┌──

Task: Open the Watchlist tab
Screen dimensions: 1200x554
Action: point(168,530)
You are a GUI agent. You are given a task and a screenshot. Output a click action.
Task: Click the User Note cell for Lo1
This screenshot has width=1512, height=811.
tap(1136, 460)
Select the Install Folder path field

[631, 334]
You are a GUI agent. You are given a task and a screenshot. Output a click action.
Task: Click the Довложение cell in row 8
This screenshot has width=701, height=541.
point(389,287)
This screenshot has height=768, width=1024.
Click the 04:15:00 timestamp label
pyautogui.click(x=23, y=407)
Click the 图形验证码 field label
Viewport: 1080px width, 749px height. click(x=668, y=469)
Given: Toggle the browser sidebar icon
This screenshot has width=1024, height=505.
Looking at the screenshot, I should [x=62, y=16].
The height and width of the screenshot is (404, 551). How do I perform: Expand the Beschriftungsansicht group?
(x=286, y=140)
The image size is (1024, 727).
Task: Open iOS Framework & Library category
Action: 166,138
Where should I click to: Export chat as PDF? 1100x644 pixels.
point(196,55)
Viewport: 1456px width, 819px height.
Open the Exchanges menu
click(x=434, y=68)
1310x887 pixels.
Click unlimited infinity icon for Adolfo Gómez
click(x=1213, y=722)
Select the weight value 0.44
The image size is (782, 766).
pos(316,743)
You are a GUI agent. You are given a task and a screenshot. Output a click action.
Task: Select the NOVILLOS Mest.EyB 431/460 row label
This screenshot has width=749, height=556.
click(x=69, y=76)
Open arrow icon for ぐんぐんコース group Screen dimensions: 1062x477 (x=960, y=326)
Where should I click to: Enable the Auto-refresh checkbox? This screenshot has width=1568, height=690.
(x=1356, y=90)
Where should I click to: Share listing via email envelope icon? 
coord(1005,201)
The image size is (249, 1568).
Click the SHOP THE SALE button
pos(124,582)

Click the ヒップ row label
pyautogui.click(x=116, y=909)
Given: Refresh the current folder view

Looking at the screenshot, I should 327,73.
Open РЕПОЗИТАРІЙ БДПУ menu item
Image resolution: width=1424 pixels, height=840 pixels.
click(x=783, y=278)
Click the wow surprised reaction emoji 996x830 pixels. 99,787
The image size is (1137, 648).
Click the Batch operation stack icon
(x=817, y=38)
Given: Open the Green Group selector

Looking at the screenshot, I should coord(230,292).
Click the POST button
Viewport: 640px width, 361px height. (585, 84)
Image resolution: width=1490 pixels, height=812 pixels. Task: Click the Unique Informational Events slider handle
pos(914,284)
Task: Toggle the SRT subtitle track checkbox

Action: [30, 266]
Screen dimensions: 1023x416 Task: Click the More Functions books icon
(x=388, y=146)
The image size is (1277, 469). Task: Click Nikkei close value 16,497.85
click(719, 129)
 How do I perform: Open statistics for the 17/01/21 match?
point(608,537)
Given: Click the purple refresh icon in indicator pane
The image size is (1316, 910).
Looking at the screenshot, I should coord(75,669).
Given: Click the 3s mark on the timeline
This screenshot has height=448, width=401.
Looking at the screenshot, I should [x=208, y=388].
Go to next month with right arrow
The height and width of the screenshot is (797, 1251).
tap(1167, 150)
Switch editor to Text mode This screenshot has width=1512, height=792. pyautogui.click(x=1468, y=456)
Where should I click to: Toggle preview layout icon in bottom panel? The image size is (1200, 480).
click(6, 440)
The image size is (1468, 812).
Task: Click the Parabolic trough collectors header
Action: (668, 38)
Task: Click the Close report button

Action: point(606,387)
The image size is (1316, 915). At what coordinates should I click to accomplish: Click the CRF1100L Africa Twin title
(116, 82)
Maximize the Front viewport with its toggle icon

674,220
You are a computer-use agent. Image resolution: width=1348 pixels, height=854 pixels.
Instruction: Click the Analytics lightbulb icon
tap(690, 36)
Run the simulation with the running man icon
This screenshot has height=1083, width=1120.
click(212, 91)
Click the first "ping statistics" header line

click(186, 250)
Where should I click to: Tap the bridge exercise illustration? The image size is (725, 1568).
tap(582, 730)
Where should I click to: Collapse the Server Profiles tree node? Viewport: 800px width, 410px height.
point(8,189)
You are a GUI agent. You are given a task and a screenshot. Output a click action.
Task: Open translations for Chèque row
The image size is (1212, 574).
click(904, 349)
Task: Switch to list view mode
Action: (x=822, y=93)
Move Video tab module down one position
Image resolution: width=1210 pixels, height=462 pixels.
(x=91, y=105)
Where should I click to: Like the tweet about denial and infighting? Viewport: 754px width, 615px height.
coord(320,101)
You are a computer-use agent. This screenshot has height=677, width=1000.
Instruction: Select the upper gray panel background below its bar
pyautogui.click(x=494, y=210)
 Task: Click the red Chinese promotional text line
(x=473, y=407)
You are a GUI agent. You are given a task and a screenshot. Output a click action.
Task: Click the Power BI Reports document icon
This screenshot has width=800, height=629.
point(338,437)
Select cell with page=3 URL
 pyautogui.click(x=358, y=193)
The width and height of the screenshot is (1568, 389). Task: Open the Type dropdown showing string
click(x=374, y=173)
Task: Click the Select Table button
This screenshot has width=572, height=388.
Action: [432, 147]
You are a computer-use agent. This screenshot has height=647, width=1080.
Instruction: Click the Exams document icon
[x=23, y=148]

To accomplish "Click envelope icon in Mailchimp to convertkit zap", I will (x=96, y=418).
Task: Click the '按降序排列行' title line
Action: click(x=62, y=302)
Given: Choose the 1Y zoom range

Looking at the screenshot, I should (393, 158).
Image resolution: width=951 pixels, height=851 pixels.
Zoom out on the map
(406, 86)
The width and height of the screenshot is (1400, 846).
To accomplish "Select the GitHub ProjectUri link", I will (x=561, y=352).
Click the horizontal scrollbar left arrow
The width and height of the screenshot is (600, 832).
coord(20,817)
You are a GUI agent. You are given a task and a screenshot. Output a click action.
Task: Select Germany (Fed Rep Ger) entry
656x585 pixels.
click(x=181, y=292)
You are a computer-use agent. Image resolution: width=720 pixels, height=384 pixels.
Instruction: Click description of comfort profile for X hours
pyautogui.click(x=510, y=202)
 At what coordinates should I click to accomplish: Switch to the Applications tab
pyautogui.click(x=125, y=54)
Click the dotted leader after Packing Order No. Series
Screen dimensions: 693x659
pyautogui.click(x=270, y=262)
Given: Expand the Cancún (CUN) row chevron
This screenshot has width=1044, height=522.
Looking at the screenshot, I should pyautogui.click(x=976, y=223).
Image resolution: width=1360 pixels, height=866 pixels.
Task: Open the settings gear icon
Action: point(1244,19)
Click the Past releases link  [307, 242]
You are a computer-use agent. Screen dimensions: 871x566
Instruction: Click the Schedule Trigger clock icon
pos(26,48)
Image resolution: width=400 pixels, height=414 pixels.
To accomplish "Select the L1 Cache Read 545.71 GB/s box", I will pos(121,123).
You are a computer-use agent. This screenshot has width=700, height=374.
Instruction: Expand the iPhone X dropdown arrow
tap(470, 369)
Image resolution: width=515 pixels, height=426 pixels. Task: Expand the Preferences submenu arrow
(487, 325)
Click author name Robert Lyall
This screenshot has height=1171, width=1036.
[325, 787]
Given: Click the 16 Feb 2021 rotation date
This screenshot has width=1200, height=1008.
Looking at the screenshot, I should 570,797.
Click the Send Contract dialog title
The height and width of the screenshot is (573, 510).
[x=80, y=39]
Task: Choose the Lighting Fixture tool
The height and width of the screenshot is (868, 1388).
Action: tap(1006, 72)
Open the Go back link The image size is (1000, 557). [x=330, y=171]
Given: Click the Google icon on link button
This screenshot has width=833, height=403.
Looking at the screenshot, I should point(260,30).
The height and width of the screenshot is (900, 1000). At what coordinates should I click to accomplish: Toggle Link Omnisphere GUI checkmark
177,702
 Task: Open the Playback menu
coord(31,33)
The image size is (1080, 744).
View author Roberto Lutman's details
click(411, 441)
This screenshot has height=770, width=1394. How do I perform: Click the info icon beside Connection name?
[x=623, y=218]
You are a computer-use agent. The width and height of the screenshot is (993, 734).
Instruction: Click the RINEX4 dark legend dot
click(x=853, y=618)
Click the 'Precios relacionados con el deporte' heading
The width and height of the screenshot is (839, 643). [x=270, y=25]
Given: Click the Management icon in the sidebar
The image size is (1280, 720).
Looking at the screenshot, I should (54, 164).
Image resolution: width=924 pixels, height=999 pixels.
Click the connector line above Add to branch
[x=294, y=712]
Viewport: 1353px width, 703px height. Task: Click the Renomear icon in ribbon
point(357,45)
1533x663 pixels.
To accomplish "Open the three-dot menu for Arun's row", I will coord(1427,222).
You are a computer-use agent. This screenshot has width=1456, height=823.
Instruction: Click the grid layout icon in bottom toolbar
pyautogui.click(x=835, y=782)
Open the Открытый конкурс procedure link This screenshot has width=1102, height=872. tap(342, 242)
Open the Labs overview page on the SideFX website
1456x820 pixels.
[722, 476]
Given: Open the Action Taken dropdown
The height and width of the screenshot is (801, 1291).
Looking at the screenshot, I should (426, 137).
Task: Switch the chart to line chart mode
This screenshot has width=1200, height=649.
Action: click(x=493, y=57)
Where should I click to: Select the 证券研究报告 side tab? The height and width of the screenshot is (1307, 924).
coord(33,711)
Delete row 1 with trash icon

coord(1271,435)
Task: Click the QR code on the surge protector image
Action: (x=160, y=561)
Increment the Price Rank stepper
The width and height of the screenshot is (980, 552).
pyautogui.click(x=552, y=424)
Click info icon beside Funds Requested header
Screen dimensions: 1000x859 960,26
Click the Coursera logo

└──

Transcribe the records above exactly, beginning at the line that contains "Given: Expand the Cancún (CUN) row chevron" and ending with the line that contains "You are a computer-use agent. Screen", both included, and nothing else.

Given: Expand the Cancún (CUN) row chevron
This screenshot has width=1044, height=522.
Looking at the screenshot, I should pyautogui.click(x=976, y=223).
Image resolution: width=1360 pixels, height=866 pixels.
Task: Open the settings gear icon
Action: point(1244,19)
Click the Past releases link  [307, 242]
You are a computer-use agent. Screen dimensions: 871x566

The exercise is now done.